Personal information
- Nationality: British (English)
- Born: 17 March 1944 (age 82) Stockport, England

Sport
- Sport: Swimming
- Event: Freestyle
- Club: Stockport SC

Medal record
Swimming
Representing England
British Empire & Commonwealth Games
| Gold medal – first place | 1958 Cardiff | medley relay |
| Bronze medal – third place | 1958 Cardiff | freestyle relay |
| Silver medal – second place | 1962 Perth | medley relay |
| Bronze medal – third place | 1962 Perth | freestyle relay |
| Bronze medal – third place | 1966 Kingston | freestyle relay |
Representing Great Britain
European Championships
| Silver medal – second place | 1958 Budapest | 4×100m freestyle |
| Bronze medal – third place | 1958 Budapest | 4×100m medley |
| Silver medal – second place | 1962 Leipzig | 4×100m freestyle |
| Silver medal – second place | 1962 Leipzig | 100m freestyle |
| Bronze medal – third place | 1962 Leipzig | 4×100m medley |

= Diana Wilkinson =

British swimmer (born 1944)

Diana Elizabeth Wilkinson married name Bishop (born 17 March 1944) is a retired British freestyle swimmer. She competed in the British Empire and Commonwealth Games from 1958 to 1966, the 1958 and 1962 European Aquatics Championships, and the 1960 and 1964 Summer Olympics.

== Biography ==
She won five medals at the 1958 and 1962 European Aquatics Championships. She also participated in the 1960 and 1964 Summer Olympics.

Wilkinson was just 16 years old when she represented Great Britain at the 1960 Summer Olympics in the 100 metre freestyle, in the event she finished in third place in her heat and didn't qualify for the next round. Four years later she competed in two events at the 1964 Summer Olympics, she entered the 100 metre freestyle again and this time she finished fifth in her heat so didn't advance to the next round, she was also a part of the 4 × 100 metre freestyle relay team which finished last in there heat and didn't advance to the final.

She competed in four Commonwealth Games winning five medals. In May 1958 she took part in the Empire Games trials in Blackpool and subsequently represented the English team at the 1958 British Empire and Commonwealth Games in Cardiff, Wales.

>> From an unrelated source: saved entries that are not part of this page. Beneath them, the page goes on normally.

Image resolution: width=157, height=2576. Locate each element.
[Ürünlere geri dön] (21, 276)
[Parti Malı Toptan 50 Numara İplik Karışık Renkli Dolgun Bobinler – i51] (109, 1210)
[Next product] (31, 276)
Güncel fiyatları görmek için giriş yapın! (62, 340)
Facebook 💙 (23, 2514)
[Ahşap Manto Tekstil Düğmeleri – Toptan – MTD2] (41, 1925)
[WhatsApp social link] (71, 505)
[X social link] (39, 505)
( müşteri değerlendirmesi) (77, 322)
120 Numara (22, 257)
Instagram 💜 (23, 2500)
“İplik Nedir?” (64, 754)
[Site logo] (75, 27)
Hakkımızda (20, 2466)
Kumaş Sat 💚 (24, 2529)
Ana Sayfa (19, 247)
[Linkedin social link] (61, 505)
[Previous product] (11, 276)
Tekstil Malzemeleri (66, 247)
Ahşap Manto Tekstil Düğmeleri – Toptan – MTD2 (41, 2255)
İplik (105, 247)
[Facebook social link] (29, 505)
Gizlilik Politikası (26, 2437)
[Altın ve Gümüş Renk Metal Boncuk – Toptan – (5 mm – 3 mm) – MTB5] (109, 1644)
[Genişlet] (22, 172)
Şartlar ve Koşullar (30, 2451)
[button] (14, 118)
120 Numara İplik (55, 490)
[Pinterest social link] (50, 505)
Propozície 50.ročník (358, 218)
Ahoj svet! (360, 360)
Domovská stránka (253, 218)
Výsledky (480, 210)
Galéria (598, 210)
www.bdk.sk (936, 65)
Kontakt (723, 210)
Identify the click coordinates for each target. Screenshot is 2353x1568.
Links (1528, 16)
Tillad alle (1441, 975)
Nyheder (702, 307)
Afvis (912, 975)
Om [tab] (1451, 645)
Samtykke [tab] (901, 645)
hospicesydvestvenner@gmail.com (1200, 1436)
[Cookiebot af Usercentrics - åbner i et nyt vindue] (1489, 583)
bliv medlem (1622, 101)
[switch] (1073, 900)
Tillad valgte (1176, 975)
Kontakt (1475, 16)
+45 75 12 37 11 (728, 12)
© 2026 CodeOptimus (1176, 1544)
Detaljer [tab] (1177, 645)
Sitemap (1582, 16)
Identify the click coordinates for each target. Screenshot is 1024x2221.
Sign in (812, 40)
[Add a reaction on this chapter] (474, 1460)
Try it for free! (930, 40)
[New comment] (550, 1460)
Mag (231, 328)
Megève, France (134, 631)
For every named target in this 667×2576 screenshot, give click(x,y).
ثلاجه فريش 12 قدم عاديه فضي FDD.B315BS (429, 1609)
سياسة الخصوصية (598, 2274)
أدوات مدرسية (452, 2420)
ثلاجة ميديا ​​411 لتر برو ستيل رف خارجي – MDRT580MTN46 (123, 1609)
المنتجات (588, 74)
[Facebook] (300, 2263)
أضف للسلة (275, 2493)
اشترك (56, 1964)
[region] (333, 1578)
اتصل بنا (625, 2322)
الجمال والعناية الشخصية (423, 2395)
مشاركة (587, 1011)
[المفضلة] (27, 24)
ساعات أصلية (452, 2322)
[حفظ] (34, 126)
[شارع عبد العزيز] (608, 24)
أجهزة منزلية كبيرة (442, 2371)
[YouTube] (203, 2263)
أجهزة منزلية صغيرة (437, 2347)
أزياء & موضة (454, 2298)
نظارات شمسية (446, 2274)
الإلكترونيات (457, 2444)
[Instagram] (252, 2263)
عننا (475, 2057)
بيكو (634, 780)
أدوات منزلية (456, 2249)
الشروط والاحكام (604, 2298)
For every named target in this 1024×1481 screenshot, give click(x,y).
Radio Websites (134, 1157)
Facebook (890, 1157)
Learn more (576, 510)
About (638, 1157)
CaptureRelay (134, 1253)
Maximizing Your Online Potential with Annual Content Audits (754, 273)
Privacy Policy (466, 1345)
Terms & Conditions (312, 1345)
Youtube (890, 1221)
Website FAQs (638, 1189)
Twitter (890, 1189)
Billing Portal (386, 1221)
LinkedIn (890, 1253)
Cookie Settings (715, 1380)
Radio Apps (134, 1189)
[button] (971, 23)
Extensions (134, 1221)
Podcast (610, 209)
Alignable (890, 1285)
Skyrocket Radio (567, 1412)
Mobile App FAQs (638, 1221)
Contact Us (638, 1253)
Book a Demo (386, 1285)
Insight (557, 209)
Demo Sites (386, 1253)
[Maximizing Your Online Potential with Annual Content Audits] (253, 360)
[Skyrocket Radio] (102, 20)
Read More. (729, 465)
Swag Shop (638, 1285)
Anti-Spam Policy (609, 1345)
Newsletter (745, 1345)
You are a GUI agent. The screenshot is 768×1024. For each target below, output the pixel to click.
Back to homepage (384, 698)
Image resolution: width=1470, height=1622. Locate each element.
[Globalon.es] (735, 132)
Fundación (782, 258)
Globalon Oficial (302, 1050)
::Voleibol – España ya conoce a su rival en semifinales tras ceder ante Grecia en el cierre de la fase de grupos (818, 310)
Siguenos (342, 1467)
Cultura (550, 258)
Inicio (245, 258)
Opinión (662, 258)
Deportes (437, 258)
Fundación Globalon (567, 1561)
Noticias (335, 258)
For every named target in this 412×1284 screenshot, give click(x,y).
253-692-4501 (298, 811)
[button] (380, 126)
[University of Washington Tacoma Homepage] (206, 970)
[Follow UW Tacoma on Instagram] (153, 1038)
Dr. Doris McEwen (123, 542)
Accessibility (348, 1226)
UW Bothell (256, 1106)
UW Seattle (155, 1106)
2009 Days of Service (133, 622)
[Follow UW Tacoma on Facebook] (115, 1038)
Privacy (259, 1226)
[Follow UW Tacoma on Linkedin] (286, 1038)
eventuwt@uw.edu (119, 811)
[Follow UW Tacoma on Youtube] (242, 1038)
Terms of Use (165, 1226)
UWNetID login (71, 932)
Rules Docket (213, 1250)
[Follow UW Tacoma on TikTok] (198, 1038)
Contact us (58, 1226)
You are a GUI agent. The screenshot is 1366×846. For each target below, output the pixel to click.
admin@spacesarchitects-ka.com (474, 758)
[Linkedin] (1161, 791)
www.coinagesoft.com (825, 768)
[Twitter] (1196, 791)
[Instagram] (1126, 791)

She competed in the 110 & 440 yards freestyle events and helped England claim the gold medal in the final of the women's 4 x 110 yards medley relay, with Judy Grinham, Anita Lonsbrough and Christine Gosden and the bronze medal in the final of the women's 4 x 110 yards freestyle, with Beryl Noakes, Judy Grinham and Anne Marshall.

Four years later she won a silver medal in the medley relay and a third consecutive bronze in the freestyle relay, at the 1962 British Empire and Commonwealth Games in Perth, Western Australia. Finally during the 1966 British Empire and Commonwealth Games in Kingston, Jamaica she won her final and fourth consecutive freestyle relay medal.

She is a four times winner of the British Championship in 100 metres freestyle (1961-1964) and the 200 metres freestyle in 1962.

== Family ==
Her older brother is Christopher Wilkinson.